- **Exercise 1**
According to the abstract, in how many mammalian species besides humans was the framework applied to structural brain networks?
- **Exercise 2**
Transcribe everything in the abstract from "翻译：理解不同网络之间的相互" down to "还是人工系统）中这些目标的相对实现程度。".

(Source extract begins)

Understanding how different networks relate to each other is key for obtaining a greater insight into complex systems. Here, we introduce an intuitive yet powerful framework to characterise the relationship between two networks comprising the same nodes. We showcase our framework by decomposing the shortest paths between nodes as being contributed uniquely by one or the other source network, or redundantly by either, or synergistically by the two together. Our approach takes into account the networks' full topology, and it also provides insights at multiple levels of resolution: from global statistics, to individual paths of different length. We show that this approach is widely applicable, from brains to the London public transport system. In humans and across 123 other mammalian species, we demonstrate that reliance on unique contributions by long-range white matter fibers is a conserved feature of mammalian structural brain networks. Across species, we also find that efficient communication relies on significantly greater synergy between long-range and short-range fibers than expected by chance, and significantly less redundancy. Our framework may find applications to help decide how to trade-off different desiderata when designing network systems, or to evaluate their relative presence in existing systems, whether biological or artificial.

翻译：理解不同网络之间的相互关系对于深入洞察复杂系统至关重要。本文提出一个直观而强大的框架，用以描述由相同节点组成的两个网络之间的关系。我们通过将节点间最短路径分解为仅由其中一个源网络单独贡献、由任一源网络冗余贡献、或由两者协同贡献的方式，展示了该框架的应用。该方法不仅考虑了网络的完整拓扑结构，还能在多个分辨率层次上提供见解：从全局统计特征到不同长度的个体路径。我们证明，该框架具有广泛适用性，可应用于从大脑到伦敦公共交通系统的多种场景。在人类及123种其他哺乳动物物种中，我们发现对长程白质纤维独特贡献的依赖是哺乳动物结构脑网络的一个保守特征。跨物种研究还表明，高效通信依赖于长程与短程纤维之间显著高于随机水平的协同作用，且冗余程度显著低于随机水平。我们的框架可应用于辅助决策：在设计网络系统时如何权衡不同目标，或在评估现有系统（无论是生物系统还是人工系统）中这些目标的相对实现程度。

(Source extract ends)
(Supplied information begins)

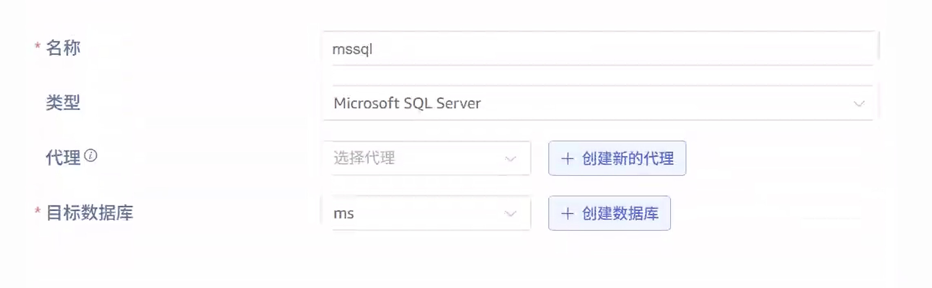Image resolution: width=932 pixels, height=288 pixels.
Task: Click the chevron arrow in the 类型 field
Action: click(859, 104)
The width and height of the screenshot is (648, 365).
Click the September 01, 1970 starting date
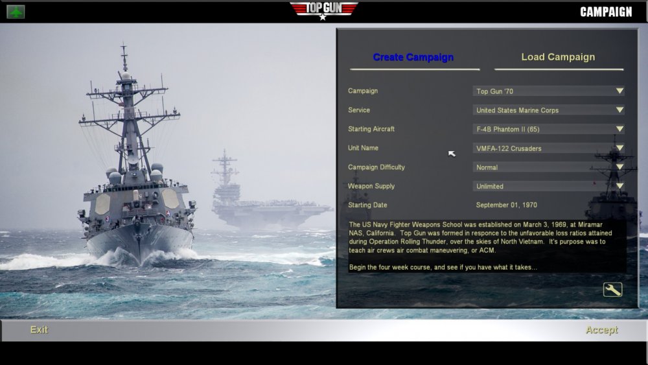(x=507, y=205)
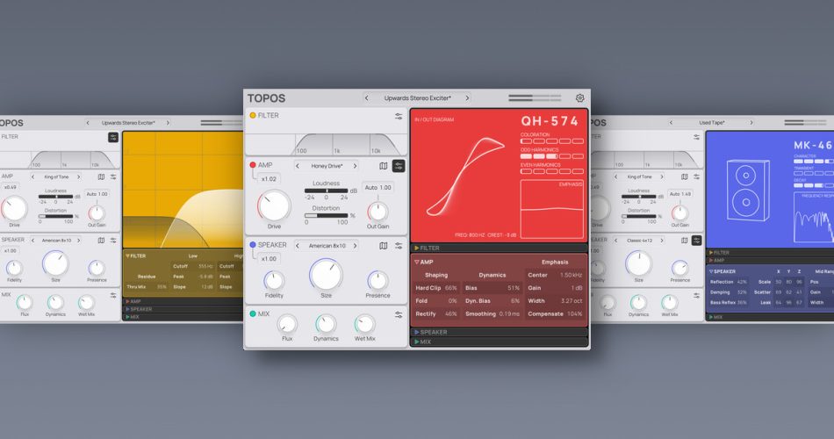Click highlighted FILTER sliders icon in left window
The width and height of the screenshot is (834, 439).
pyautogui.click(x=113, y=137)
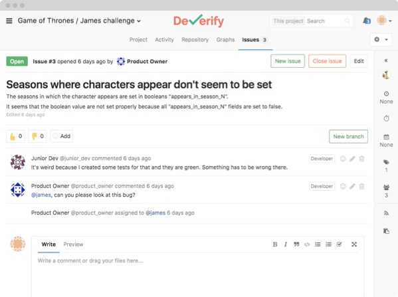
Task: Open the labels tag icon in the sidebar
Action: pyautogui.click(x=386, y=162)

(Supplied information ends)
(Supplied information begins)

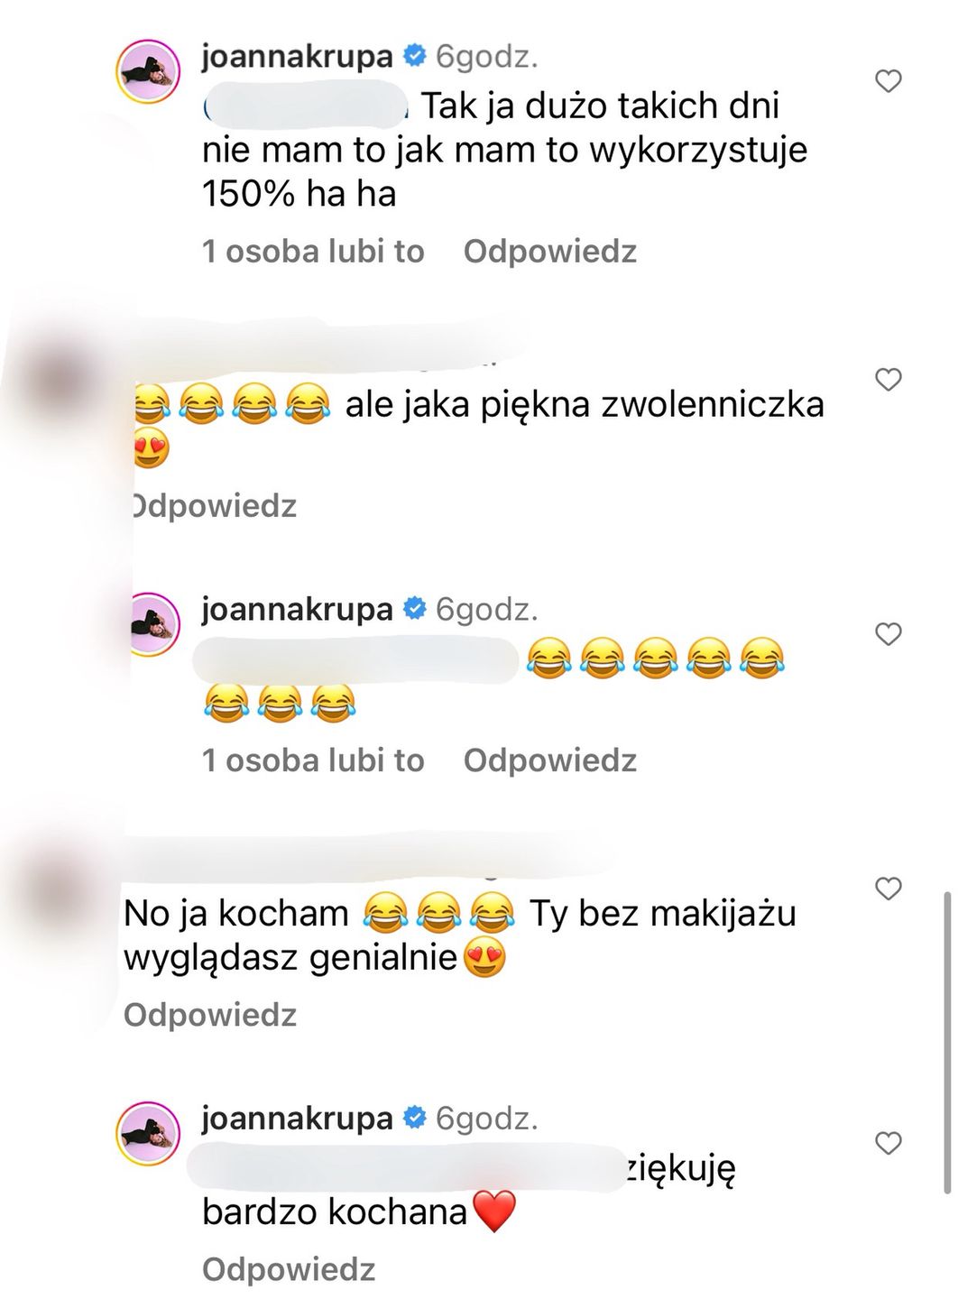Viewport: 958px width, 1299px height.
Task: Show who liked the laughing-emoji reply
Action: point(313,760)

(Supplied information ends)

- **Exercise result 1**
123 other mammalian species.

- **Exercise result 2**
翻译：理解不同网络之间的相互关系对于深入洞察复杂系统至关重要。本文提出一个直观而强大的框架，用以描述由相同节点组成的两个网络之间的关系。我们通过将节点间最短路径分解为仅由其中一个源网络单独贡献、由任一源网络冗余贡献、或由两者协同贡献的方式，展示了该框架的应用。该方法不仅考虑了网络的完整拓扑结构，还能在多个分辨率层次上提供见解：从全局统计特征到不同长度的个体路径。我们证明，该框架具有广泛适用性，可应用于从大脑到伦敦公共交通系统的多种场景。在人类及123种其他哺乳动物物种中，我们发现对长程白质纤维独特贡献的依赖是哺乳动物结构脑网络的一个保守特征。跨物种研究还表明，高效通信依赖于长程与短程纤维之间显著高于随机水平的协同作用，且冗余程度显著低于随机水平。我们的框架可应用于辅助决策：在设计网络系统时如何权衡不同目标，或在评估现有系统（无论是生物系统还是人工系统）中这些目标的相对实现程度。